------ Dataset extract

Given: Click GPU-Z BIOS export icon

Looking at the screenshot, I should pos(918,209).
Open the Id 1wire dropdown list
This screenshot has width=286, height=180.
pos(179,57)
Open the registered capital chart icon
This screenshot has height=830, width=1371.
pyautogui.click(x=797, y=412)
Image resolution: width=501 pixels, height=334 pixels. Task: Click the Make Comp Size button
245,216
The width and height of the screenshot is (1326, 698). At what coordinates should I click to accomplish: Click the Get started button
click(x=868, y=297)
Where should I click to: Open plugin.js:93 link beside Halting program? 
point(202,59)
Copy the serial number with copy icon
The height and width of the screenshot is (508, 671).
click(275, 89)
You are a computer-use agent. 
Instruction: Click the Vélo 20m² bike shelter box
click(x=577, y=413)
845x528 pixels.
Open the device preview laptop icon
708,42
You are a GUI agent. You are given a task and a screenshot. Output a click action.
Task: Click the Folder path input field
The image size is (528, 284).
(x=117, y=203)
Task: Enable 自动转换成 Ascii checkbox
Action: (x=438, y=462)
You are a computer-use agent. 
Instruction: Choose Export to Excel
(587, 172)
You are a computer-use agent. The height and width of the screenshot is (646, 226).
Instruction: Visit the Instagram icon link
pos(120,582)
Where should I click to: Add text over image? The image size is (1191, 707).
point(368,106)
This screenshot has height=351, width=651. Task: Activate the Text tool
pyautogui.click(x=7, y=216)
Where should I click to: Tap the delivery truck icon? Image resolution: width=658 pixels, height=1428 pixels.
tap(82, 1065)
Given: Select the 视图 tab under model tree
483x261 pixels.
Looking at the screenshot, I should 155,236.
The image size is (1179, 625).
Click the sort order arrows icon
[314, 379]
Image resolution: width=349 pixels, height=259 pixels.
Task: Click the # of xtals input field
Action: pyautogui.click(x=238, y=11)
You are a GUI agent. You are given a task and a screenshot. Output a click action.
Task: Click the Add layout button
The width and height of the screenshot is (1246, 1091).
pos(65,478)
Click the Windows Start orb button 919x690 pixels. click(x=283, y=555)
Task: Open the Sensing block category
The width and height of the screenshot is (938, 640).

------------

Exercise prompt:
Reproduce all of the material above word for word, keeping every line in its original order.

Exercise answer:
Given: Click GPU-Z BIOS export icon

Looking at the screenshot, I should pos(918,209).
Open the Id 1wire dropdown list
This screenshot has width=286, height=180.
pos(179,57)
Open the registered capital chart icon
This screenshot has height=830, width=1371.
pyautogui.click(x=797, y=412)
Image resolution: width=501 pixels, height=334 pixels. Task: Click the Make Comp Size button
245,216
The width and height of the screenshot is (1326, 698). At what coordinates should I click to accomplish: Click the Get started button
click(x=868, y=297)
Where should I click to: Open plugin.js:93 link beside Halting program? 
point(202,59)
Copy the serial number with copy icon
The height and width of the screenshot is (508, 671).
click(275, 89)
You are a computer-use agent. 
Instruction: Click the Vélo 20m² bike shelter box
click(x=577, y=413)
845x528 pixels.
Open the device preview laptop icon
708,42
You are a GUI agent. You are given a task and a screenshot. Output a click action.
Task: Click the Folder path input field
The image size is (528, 284).
(x=117, y=203)
Task: Enable 自动转换成 Ascii checkbox
Action: (x=438, y=462)
You are a computer-use agent. 
Instruction: Choose Export to Excel
(587, 172)
You are a computer-use agent. The height and width of the screenshot is (646, 226).
Instruction: Visit the Instagram icon link
pos(120,582)
Where should I click to: Add text over image? The image size is (1191, 707).
point(368,106)
This screenshot has height=351, width=651. Task: Activate the Text tool
pyautogui.click(x=7, y=216)
Where should I click to: Tap the delivery truck icon? Image resolution: width=658 pixels, height=1428 pixels.
tap(82, 1065)
Given: Select the 视图 tab under model tree
483x261 pixels.
Looking at the screenshot, I should 155,236.
The image size is (1179, 625).
Click the sort order arrows icon
[314, 379]
Image resolution: width=349 pixels, height=259 pixels.
Task: Click the # of xtals input field
Action: pyautogui.click(x=238, y=11)
You are a GUI agent. You are given a task and a screenshot. Output a click action.
Task: Click the Add layout button
The width and height of the screenshot is (1246, 1091).
pos(65,478)
Click the Windows Start orb button 919x690 pixels. click(x=283, y=555)
Task: Open the Sensing block category
The width and height of the screenshot is (938, 640).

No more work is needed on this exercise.